Task a> Please rescale the stretch of the listing from the line containing "You are a GUI" through the end of the listing, both ends included. Give only those lines again, requests included, with every coordinate in the answers multiplied by 1.65 and rounded to whole numbers (halves up), and leave the pictures out.

Source document>
━━━━

Dembrane · spashii · May 14, 2026 · May 13, 2026
diff --git a/helm/monitoring/templates/cronjob-warning-digest.yaml b/helm/monitoring/templates/cronjob-warning-digest.yaml
@@ -0,0 +1,185 @@
+apiVersion: v1
+kind: ConfigMap
+metadata:
+  name: warning-digest-script
+  namespace: monitoring
+data:
+  digest.py: |
+    """
+    Weekly warning digest -> #prod-alerts.
+
+    Queries prometheus for the ALERTS metric over the past 7d, groups by
+    alertname, and posts a single summary to slack via the webhook
+    mounted at /etc/secrets/slack-webhook-url.
+
+    No third-party deps — urllib only.
+
+    Filed against ECHO-817. Companion to ECHO-813 which dropped
+    severity=warning notifications.
+    """
+    import json
+    import os
+    import sys
+    import urllib.parse
+    import urllib.request
+    from collections import defaultdict
+
+    PROMETHEUS_URL = os.environ.get(
+        "PROMETHEUS_URL", "http://prometheus.monitoring.svc:9090"
+    )
+    SLACK_WEBHOOK_PATH = os.environ.get(
+        "SLACK_WEBHOOK_PATH", "/etc/secrets/slack-webhook-url"
+    )
+    LOOKBACK = os.environ.get("LOOKBACK", "7d")
+    EVAL_INTERVAL_SECONDS = int(os.environ.get("EVAL_INTERVAL_SECONDS", "15"))
+
+
+    def query_prom(promql: str) -> list:
+        url = f"{PROMETHEUS_URL}/api/v1/query?{urllib.parse.urlencode({'query': promql})}"
+        with urllib.request.urlopen(url, timeout=15) as r:
+            body = json.loads(r.read())
+        if body.get("status") != "success":
+            raise RuntimeError(f"prometheus query failed: {body}")
+        return body["data"]["result"]
+
+
+    def main() -> int:
+        # count_over_time on ALERTS{...firing,warning} gives the number of
+        # 15s evaluations during which the alert was firing.
+        firing_samples_q = (
+            f'sum by (alertname) ('
+            f'  count_over_time('
+            f'    ALERTS{{alertstate="firing", severity="warning"}}[{LOOKBACK}]'
+            f'  )'
+            f')'
+        )
+        # changes() approximates the number of distinct firing events.
+        events_q = (
+            f'sum by (alertname) ('
+            f'  changes('
+            f'    ALERTS_FOR_STATE{{severity="warning"}}[{LOOKBACK}]'
+            f'  )'
+            f')'
+        )

━━━━

Task b> Reproduce the stretch of the diff from "Dembrane · spashii" through "digest -> #prod-alerts.", swapping each "monitoring" for "observability".

Record set>
━━━━

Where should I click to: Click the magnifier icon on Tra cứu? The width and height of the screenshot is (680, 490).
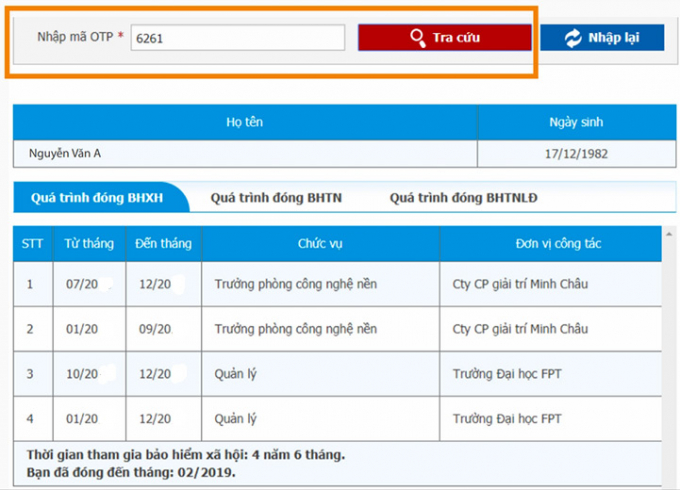pos(418,38)
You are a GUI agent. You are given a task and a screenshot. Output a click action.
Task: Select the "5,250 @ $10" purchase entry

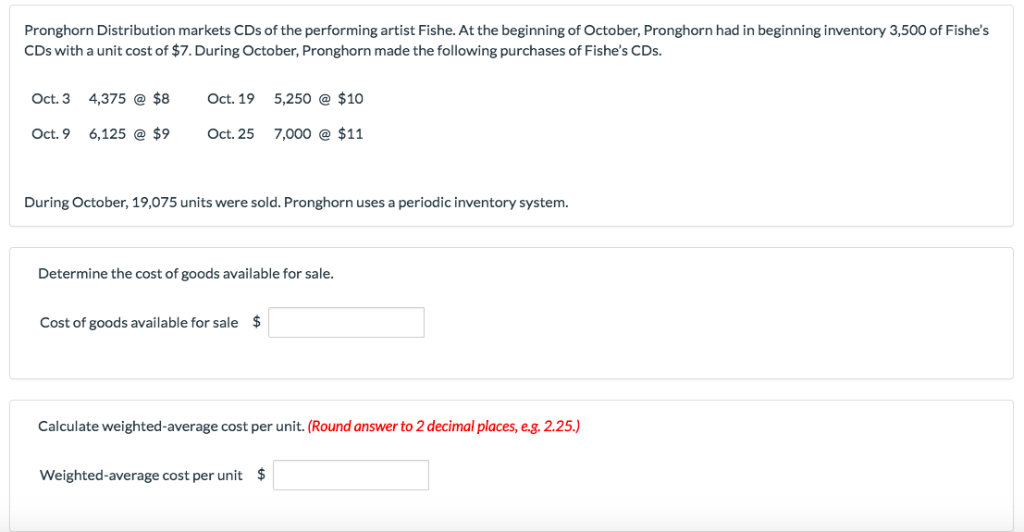pos(318,99)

━━━━

Full response a>
You are a GUI agent. You are given a task and a screenshot. Output a click action.
Task: Select the "5,250 @ $10" purchase entry

pos(525,163)

Full response b>
Dembrane · spashii · May 14, 2026 · May 13, 2026
diff --git a/helm/observability/templates/cronjob-warning-digest.yaml b/helm/observability/templates/cronjob-warning-digest.yaml
@@ -0,0 +1,185 @@
+apiVersion: v1
+kind: ConfigMap
+metadata:
+  name: warning-digest-script
+  namespace: observability
+data:
+  digest.py: |
+    """
+    Weekly warning digest -> #prod-alerts.